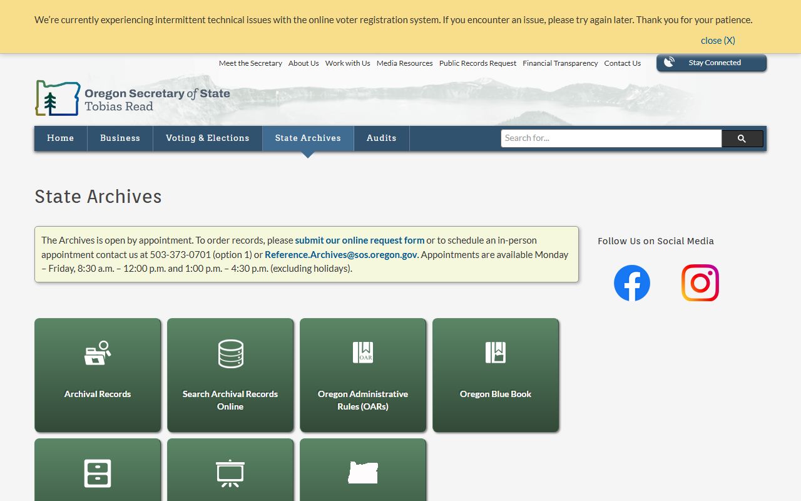
Task: Click the Facebook icon
Action: click(x=631, y=283)
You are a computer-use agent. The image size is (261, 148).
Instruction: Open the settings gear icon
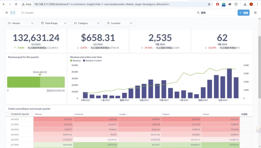click(255, 13)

========================================================================

Can you rewrite the lines from the one containing "You are a computer-use" through the end of the items as a Markdown table with the columns Row and Line, skipping blank lines and leaving the pictures out?

EXERCISE SOLUTION
| Row | Line |
|---|---|
| 1 | You are a computer-use agent. The image size is (261, 148). |
| 2 | Instruction: Open the settings gear icon |
| 3 | click(255, 13) |